# The Monitoring Paper


Contrary to popular belief, monitoring an infrastructure is the opposite of just having some metrics about applications and network.

There are many excellent resources on this topic. One of the most interesting is just a few pages from Google — [the art of SLOs](https://static.googleusercontent.com/media/sre.google/it//static/pdf/art-of-slos-slides.pdf). I took the book version from a Google on-site deep dive.

To structure this properly, I want to use four simple statements:

- **WHAT**
- **WHY**
- **WHO**
- **HOW**

## WHAT

This is probably the main argument we'll discuss here.

There are no magic formulas or tools. If you expect to buy a product that comes with useful metrics out of the box, you're wrong. Tools are the infrastructure to store and visualize data — but first you need to collect the right data.

**What is the data you need?**

That's what you discover by moving yourself into the customer's position. I use "customer" broadly to mean everyone using your product:

- People buying something on an e-commerce site (Amazon, Bestbuy, Aliexpress)
- People using a website to learn something (CNN, Bloomberg, Wikipedia)
- People working in finance using financial applications (Navision, SAP, JD Edwards)
- People consuming energy from a nuclear plant

Moving to the customer position helps you define the right **customer metrics**.

Stupid example: imagine an automatic gate.

What is the definition of "it's working?"

- It opens.

Obviously yes, but not only:

- What if it's not closing?
- What if it opens in 10 minutes — is that acceptable?
- What if after X operations the automation breaks?

You can define not only objective values (open/close), but also customer subjective frustration. If I'm buying an automatic gate, I won't choose one that takes 10 minutes to open. Not because of a technical spec — because 10 minutes is *too much*, based on my subjective value as a customer.

In the same way, we cannot say our application is working just because it answers.

So what should we consider when monitoring an application in production? Let me start with three macro clusters:

- **System** resources — all metrics related to the pod (CPU, network, memory...)
- **Application** standard metrics — threads, GC, errors per minute, requests per minute...
- **Business** metrics — inherent from the application scope. If the application handles a checkout, we need to know how many transactions succeeded and how many were rejected.

### System

These are the easiest and most-used metrics since you first started monitoring services. They represent the basic resource usage, and as the technology level increases from bare metal to VM to Docker to serverless, these values become progressively less influential in isolation. But you still need to start here to build a baseline.

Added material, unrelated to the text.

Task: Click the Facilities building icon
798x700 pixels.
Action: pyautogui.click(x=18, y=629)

![System metrics — VMware host](/images/the-monitoring-paper/Screenshot-2021-01-05-at-17.47.24.png)

Drilling into a VM inside that host, here's the one I use for my Kubernetes lab:

In both images you can see something moving CPU close to 100% cyclically — that's a [sitespeed.io crawler](/posts/kubernetes-sitespeedio/) running website checks every hour.

### Application

Now move inside the Kubernetes cluster and check how a web application is performing. For a Spring Boot application, you can understand the framework behavior (Java) and behavioral interactions: response time server-to-server, server errors, client errors, SQL interactions, garbage collector behavior, sidecar usage, log creation, metric creation.

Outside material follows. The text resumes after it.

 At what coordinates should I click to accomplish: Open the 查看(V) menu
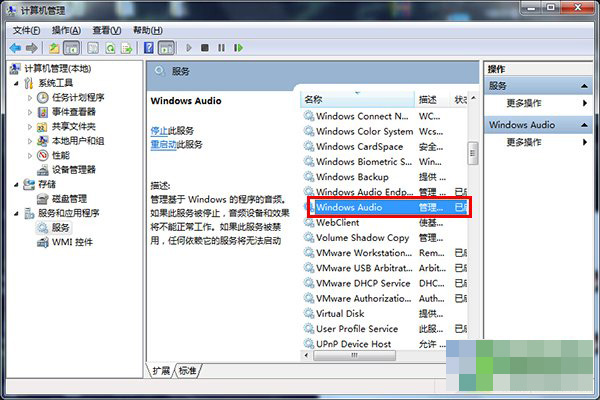click(x=108, y=30)
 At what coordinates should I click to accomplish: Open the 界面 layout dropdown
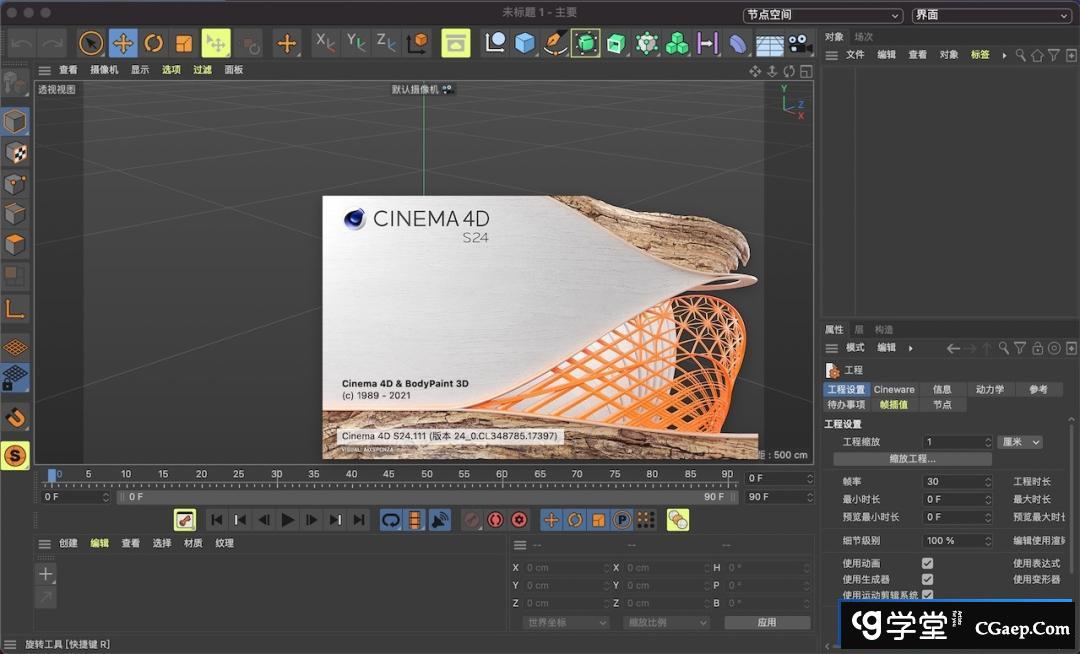tap(991, 15)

![Application metrics dashboard](/images/the-monitoring-paper/app_metrics.png)

With these in place you can understand, from an application point of view, how performance evolves release by release. What happens under bugs. What happens under unexpected high traffic. Where you should focus improvement effort.

### Business

OK, system covered, application covered — what about customer perception?

This is the most critical topic. If your application is part of a microservices funnel or a monolithic product, at some point you have business value attached to its performance.

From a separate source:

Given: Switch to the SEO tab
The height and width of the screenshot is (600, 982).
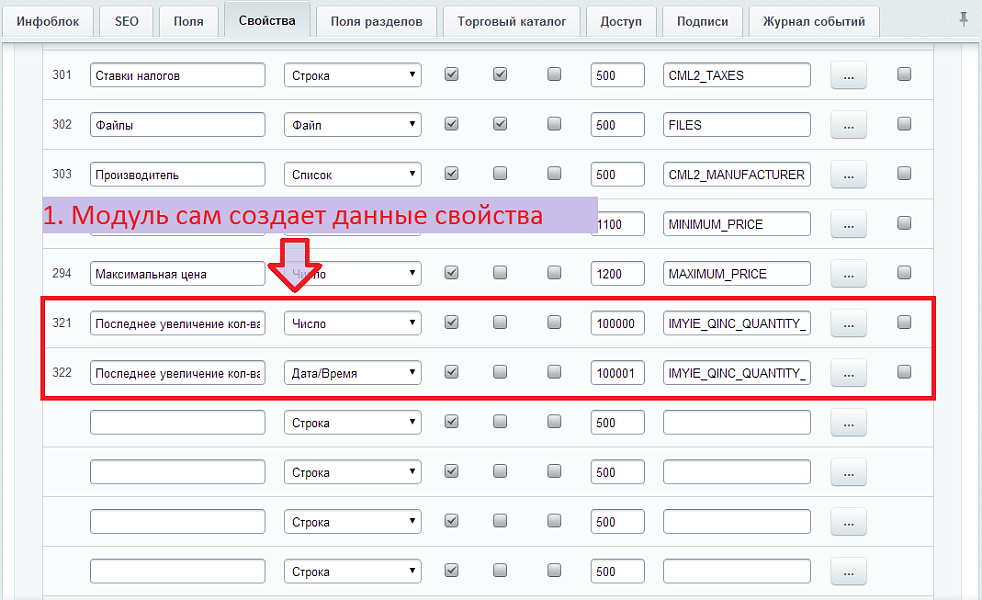Looking at the screenshot, I should click(x=126, y=20).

Move yourself to the customer position and monitor your website from that perspective with business metrics. For a simple case — a website:

- How long does it take to get the page?
- Which data matters most to improve?
- Are the trends consistent?

### WHY

With these three clusters of metrics we can define and plan the architecture and forecasting for the company. When something goes wrong with no metrics, you cascade into chaotic situations where everyone is guessing.

**System** metrics share infrastructure usage and density, creating the basis for capacity alerts and platform evolution planning.

**Application** metrics share framework behavior and application evolution day by day. Alerts are defined to monitor scalability, bugs, and application behavior.

**Business metrics share thresholds to use as alerts — but not only that.**

If you're selling something through your application, conversion is always the most relevant buzzword. From 100 visitors, who actually completes a purchase? In e-commerce, it's a small slice.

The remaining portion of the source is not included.